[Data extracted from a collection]
= = = = =
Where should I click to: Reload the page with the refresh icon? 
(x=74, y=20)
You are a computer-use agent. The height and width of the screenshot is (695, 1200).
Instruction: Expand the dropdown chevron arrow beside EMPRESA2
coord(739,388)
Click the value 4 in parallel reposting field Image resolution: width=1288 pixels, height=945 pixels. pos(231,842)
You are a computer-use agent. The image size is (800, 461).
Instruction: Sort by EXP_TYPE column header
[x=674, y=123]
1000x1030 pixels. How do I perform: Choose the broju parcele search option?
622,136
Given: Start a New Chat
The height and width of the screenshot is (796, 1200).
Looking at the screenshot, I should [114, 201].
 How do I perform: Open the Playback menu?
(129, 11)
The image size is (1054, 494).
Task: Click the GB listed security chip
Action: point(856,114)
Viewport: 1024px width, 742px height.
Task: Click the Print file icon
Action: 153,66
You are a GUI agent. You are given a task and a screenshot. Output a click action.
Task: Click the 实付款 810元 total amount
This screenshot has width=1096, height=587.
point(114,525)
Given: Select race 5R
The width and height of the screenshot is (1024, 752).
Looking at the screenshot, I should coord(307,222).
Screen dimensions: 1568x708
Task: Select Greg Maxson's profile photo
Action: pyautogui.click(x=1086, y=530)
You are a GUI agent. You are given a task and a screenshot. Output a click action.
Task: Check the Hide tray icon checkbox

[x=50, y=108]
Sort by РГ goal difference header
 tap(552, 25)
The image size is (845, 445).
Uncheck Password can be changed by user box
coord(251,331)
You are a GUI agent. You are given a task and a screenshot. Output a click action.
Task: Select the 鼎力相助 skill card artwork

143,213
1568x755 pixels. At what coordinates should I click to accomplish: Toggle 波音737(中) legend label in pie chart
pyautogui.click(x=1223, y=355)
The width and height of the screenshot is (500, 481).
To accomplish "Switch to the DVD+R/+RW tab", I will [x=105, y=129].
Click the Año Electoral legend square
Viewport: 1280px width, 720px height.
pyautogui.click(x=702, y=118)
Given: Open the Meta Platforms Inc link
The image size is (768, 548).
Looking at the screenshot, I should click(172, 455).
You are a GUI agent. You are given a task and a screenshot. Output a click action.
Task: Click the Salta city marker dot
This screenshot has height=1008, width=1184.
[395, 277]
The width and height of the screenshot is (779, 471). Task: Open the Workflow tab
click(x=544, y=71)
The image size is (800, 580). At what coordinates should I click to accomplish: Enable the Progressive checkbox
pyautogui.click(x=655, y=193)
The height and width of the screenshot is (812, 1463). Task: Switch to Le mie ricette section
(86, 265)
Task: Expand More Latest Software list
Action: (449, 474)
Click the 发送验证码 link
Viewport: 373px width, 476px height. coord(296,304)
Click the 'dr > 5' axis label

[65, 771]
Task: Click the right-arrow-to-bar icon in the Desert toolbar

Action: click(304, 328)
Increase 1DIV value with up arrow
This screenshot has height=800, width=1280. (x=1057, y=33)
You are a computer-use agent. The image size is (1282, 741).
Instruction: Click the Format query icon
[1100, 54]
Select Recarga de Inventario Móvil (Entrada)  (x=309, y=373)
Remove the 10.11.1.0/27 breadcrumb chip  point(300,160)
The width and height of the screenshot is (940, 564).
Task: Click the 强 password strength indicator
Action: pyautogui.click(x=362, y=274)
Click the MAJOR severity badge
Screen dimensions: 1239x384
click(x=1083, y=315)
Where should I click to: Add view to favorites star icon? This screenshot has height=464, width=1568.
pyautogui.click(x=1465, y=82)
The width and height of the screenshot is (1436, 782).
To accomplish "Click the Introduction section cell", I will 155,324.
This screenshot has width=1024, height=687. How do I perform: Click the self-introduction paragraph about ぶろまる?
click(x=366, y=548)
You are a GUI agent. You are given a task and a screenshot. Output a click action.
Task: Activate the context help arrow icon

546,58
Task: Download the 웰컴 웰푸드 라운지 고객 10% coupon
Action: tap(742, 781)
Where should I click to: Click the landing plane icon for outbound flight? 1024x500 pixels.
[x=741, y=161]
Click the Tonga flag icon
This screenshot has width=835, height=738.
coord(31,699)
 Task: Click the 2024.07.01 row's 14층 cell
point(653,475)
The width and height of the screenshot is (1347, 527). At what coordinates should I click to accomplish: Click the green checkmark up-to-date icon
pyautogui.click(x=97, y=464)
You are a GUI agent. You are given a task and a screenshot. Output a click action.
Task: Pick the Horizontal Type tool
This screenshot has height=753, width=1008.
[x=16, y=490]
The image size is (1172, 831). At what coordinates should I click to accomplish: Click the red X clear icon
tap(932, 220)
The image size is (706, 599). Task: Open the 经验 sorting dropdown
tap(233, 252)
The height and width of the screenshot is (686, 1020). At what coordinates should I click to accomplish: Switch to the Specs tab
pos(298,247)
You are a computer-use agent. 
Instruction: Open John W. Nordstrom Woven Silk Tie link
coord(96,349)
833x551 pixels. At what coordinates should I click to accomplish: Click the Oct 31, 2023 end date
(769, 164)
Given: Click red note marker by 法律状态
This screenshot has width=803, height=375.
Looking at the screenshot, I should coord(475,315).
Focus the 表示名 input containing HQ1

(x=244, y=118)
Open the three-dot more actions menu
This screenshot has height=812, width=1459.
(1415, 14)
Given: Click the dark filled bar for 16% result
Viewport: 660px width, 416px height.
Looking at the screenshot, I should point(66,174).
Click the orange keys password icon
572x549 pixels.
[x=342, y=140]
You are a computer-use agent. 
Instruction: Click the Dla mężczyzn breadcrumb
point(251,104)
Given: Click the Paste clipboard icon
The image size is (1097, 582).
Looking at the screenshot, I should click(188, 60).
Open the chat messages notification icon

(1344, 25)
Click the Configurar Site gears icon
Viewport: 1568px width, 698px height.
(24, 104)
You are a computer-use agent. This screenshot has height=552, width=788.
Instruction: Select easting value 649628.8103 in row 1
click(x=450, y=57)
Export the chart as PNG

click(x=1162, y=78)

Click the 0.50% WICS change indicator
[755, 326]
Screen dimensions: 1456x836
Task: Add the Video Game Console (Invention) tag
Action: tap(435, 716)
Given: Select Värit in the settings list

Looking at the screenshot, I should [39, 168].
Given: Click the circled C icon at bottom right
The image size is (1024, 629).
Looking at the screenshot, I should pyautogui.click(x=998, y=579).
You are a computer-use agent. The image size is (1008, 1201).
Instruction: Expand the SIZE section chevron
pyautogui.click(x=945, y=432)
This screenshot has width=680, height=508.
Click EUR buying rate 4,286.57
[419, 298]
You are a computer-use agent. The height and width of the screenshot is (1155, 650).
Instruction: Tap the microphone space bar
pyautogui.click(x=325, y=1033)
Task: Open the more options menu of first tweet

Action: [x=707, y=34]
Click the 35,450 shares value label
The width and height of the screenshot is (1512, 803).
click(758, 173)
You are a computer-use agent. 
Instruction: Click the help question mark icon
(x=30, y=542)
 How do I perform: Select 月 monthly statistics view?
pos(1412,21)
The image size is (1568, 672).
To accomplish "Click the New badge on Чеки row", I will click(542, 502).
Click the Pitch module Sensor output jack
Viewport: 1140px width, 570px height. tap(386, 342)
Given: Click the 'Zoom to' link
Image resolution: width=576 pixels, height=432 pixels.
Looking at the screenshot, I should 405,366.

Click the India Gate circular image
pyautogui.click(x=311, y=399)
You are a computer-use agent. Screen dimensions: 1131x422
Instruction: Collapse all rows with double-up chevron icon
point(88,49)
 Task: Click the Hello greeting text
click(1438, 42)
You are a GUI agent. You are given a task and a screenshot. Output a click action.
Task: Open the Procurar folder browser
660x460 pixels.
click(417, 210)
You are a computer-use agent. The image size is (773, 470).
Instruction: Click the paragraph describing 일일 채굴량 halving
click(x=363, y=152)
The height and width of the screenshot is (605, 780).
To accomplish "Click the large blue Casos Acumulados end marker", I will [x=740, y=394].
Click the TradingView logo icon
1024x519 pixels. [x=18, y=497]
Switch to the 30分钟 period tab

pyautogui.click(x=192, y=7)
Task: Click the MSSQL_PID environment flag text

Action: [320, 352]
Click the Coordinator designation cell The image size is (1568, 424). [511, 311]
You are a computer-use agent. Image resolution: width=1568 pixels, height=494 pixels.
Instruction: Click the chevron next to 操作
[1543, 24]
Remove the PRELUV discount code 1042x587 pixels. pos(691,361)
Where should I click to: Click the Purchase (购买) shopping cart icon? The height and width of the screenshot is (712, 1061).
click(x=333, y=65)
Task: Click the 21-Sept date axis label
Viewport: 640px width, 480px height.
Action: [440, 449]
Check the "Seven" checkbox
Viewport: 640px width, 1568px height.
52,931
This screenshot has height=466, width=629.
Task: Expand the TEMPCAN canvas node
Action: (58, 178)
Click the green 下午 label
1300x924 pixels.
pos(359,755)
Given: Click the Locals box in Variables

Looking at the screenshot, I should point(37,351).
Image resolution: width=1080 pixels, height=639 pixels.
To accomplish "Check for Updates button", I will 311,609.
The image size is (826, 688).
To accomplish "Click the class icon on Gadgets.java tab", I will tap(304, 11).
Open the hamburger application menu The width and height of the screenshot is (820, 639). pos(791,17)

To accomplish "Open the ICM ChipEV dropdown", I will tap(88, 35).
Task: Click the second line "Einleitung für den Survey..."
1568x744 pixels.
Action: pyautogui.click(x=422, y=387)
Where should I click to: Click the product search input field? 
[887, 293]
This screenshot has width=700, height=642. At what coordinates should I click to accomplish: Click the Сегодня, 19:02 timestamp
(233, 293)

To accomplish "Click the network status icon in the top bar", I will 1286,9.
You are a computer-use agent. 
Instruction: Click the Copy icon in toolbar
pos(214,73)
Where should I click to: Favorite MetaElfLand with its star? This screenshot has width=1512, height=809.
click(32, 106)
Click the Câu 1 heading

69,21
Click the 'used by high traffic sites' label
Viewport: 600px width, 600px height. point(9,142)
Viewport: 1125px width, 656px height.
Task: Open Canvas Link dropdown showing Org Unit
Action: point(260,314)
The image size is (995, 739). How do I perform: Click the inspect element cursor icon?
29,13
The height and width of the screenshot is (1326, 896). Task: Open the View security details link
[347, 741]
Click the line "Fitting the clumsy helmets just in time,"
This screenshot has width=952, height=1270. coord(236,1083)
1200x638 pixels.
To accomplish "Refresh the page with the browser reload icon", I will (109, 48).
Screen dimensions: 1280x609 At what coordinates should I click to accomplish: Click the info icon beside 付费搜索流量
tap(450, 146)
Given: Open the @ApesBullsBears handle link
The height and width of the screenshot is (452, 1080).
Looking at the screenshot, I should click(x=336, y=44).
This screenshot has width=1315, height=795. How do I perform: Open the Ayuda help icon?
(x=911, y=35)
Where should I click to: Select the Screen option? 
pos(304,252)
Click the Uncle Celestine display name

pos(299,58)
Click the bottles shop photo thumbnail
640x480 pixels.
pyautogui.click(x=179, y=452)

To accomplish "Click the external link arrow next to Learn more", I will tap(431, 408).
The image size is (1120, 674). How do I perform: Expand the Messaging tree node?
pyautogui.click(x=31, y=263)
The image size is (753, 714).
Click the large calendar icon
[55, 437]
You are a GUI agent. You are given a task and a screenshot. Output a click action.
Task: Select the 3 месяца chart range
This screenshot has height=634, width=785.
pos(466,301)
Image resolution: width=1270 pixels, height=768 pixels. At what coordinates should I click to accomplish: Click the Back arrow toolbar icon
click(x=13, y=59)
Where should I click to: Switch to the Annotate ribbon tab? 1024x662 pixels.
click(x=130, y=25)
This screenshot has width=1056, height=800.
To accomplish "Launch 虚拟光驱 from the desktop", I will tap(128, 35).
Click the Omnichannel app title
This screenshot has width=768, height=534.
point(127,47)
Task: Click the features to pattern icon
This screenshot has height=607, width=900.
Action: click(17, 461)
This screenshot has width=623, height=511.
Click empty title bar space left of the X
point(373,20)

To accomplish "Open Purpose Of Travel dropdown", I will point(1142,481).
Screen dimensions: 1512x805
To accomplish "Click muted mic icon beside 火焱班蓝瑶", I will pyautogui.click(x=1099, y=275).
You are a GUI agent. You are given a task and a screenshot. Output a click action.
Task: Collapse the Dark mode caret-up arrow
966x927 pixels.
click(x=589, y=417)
= = = = =
**ACTION ITEM**
I need each line of the entries that holds the string "badge" located and copied.

**ANSWER TO THIS EXERCISE**
Click the MAJOR severity badge
To accomplish "Click the New badge on Чеки row", I will click(542, 502).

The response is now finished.